Shell is looking to upgrade its current manually operated valves. This means we are looking for a component that can be placed onto the valve, which can be operated remotely. The solution should consist of two parts: (a) the component for each valve and (b) a central system that can operate all components remotely.
(a) The component must meet the following requirements:
- The current valve is not replaced but upgraded with a component. The component should be installable without having to open up the pipe.
- The valve must also remain manually operable.
- The component should be remotely controllable.
- The component must be operable wirelessly from a central control point.
- The component must be able to open and close the valve within 10 minutes.
- The component must be reusable in case a valve needs to be replaced.
- The component should be usable for a range of sizes, so that a new type does not have to be developed for each size. Most valves fall in the range of ¾ inch and 10 inches. We need a component that covers as much of this range as possible.
- The component should not be too expensive so that scaling up is realistic. Depending on the size of the valve, the component may cost between EUR 5k and EUR 10k, including the connection to the central system.
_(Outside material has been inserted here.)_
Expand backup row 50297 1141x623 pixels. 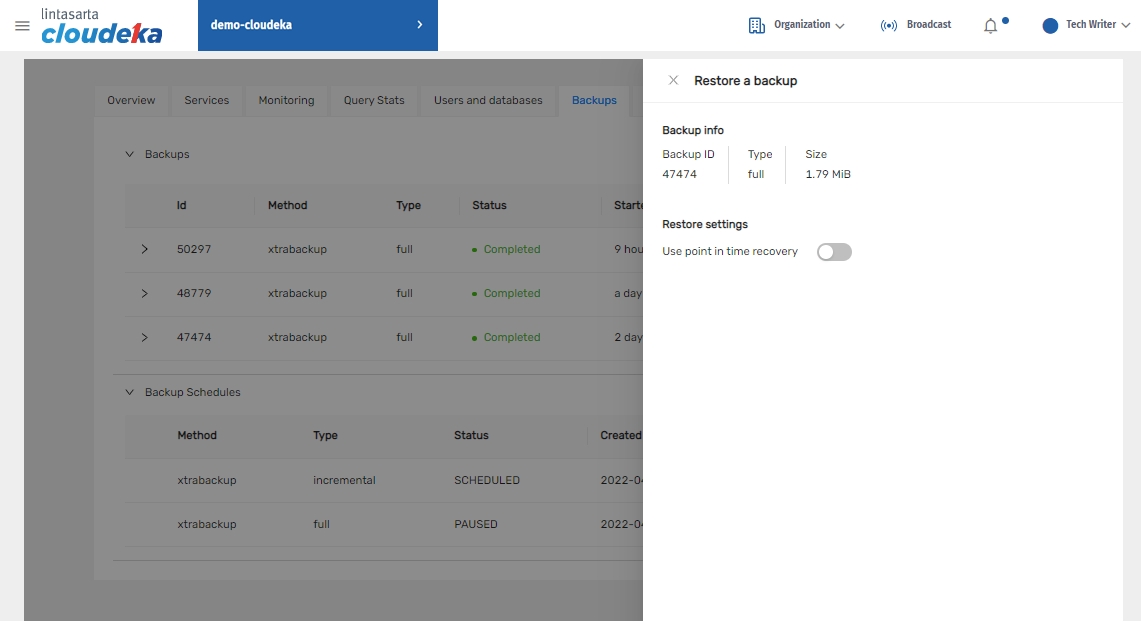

- A pilot with the component may be limited to two cases: V601 pumping with a single handwheel valve and MEG tanks pumping, with multiple valves using a lever that should be operable simultaneously.
(b) The central system must meet the following requirements:
- The system must include a control panel placed at one central location and an infrastructure.
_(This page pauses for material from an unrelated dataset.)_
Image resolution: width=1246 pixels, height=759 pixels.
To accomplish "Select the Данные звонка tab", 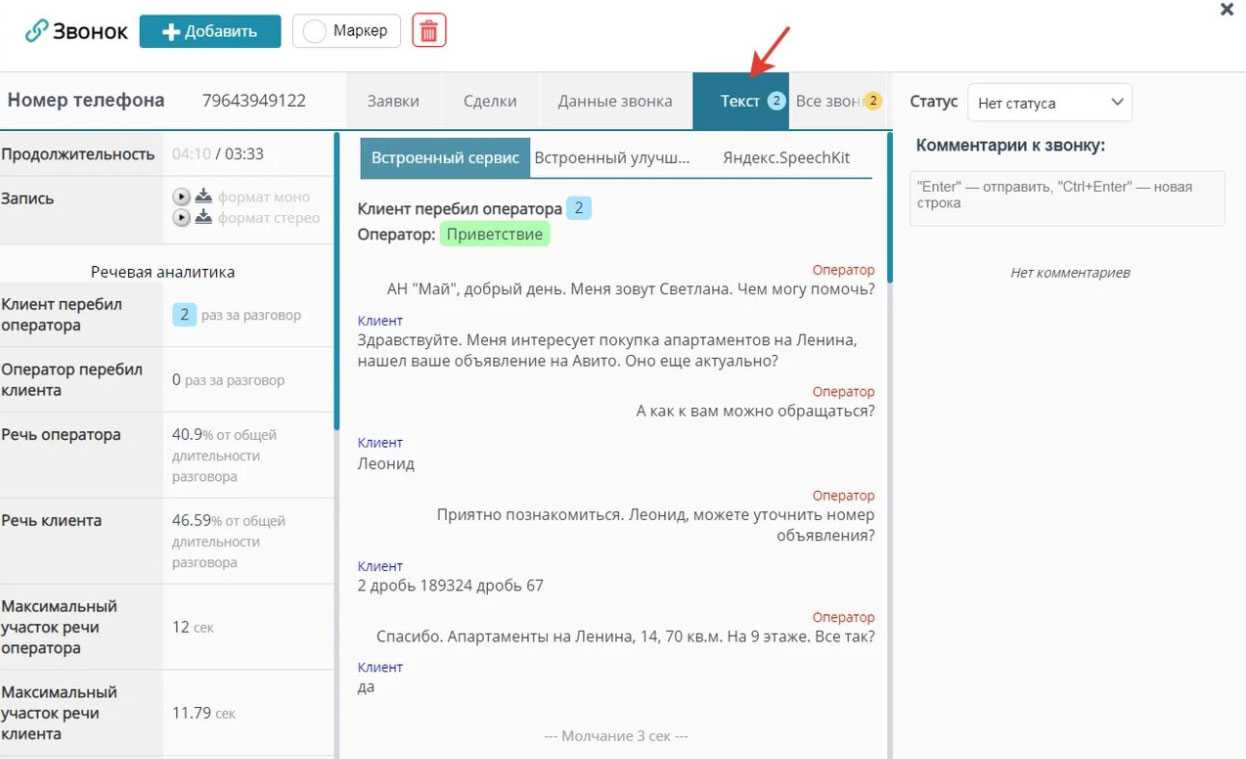I will pos(615,101).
- From the control panel, all components must be controllable wirelessly.
- From the control panel, all components must be controllable simultaneously as well as individually.
The system must be able to potentially be integrated into Shell’s current control system, but for the pilot this is not yet necessary.
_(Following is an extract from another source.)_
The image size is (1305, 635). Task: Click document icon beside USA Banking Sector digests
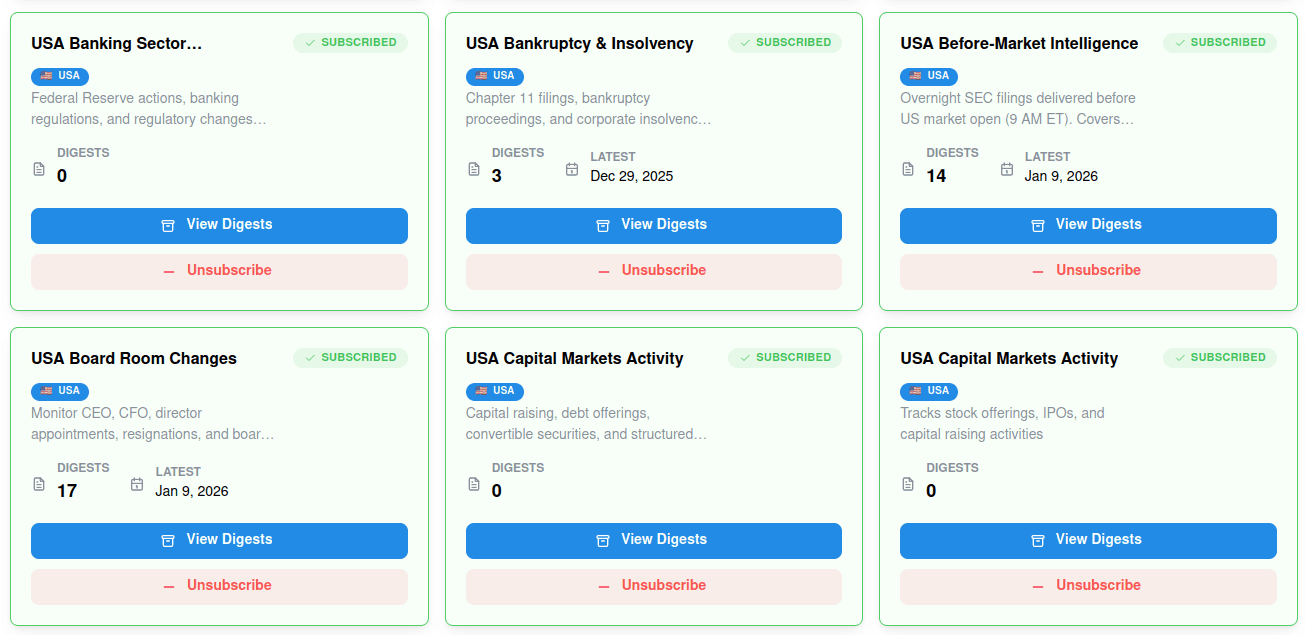point(39,169)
What are we not looking for?
Shell is not looking for a component:
- that replaces the current valves. It must be an upgrade from the current manual valves, and the components must be able to be installed without a full maintenance shutdown. This means that automatic flap valves, which require opening up pipes for installation, are ruled out.
- such as a robotic arm. While a robotic solution is not ruled out, a robotic arm for each valve is probably too costly.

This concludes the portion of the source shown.